Mon, Oct 5, 2020, 12:30 pm
A basic challenge for any theory of quantum gravity is to provide a microscopic accounting of the degrees of freedom and partition functions of black holes. In string theory, an exact count is possible when the Hawking temperature T=0, which corresponds to extremal Reissner-Nordstrom black holes BPS protected by supersymmetry. What happens for T>0 is less clear, including whether there is a mass gap separating extremal and non-extremal states.
Extremal black holes have an AdS2 region, and substantial progress in the last few years has been made on Jackiw-Teitelboim (JT) dilaton gravity, which is an effective theory of nearly AdS2 spacetimes appropriate for low T>0. It has been shown that JT is, in some sense, exactly solvable using an AdS/CFT dual boundary theory known as the Schwarzian.

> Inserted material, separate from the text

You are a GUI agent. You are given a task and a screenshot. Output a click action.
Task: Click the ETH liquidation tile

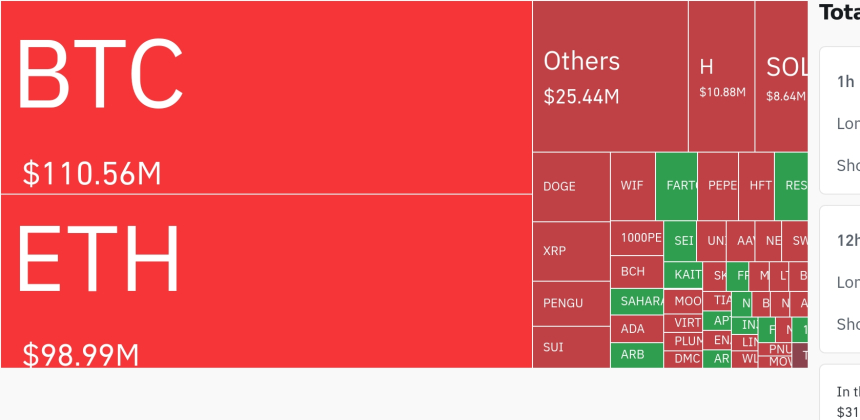[266, 281]
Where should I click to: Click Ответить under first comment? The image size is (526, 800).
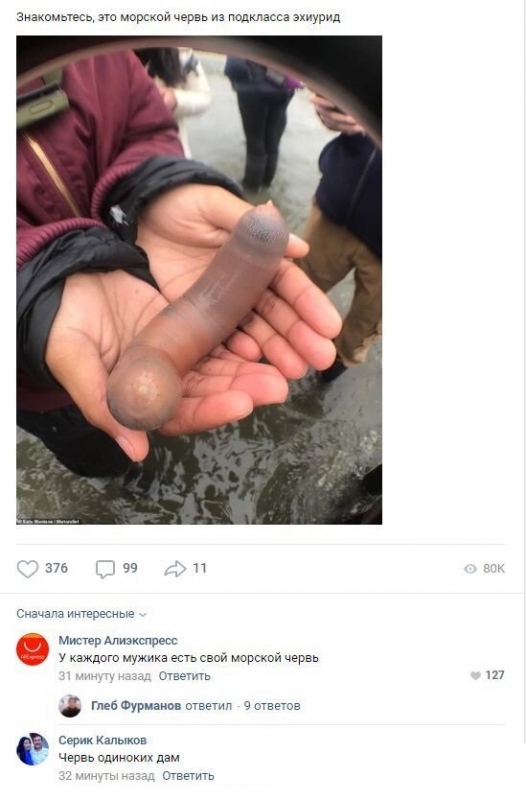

In this talk, we will extend the AdS2 JT dynamics to the case appropriate for four-dimensional near-BPS black holes. Starting with 4D N=2 supergravity, we consider nearly AdS2 x S2 black holes with enhanced N=4 superconformal isometries. The effective description is a 2D N=4 supersymmetric extension of JT gravity dual to a supersymmetric Schwarzian. The density of near-BPS states may be computed exactly in this theory. Our results agree with general arguments from string theory and JT gravity, and we find the supersymmetry leads to a mass gap above extremality.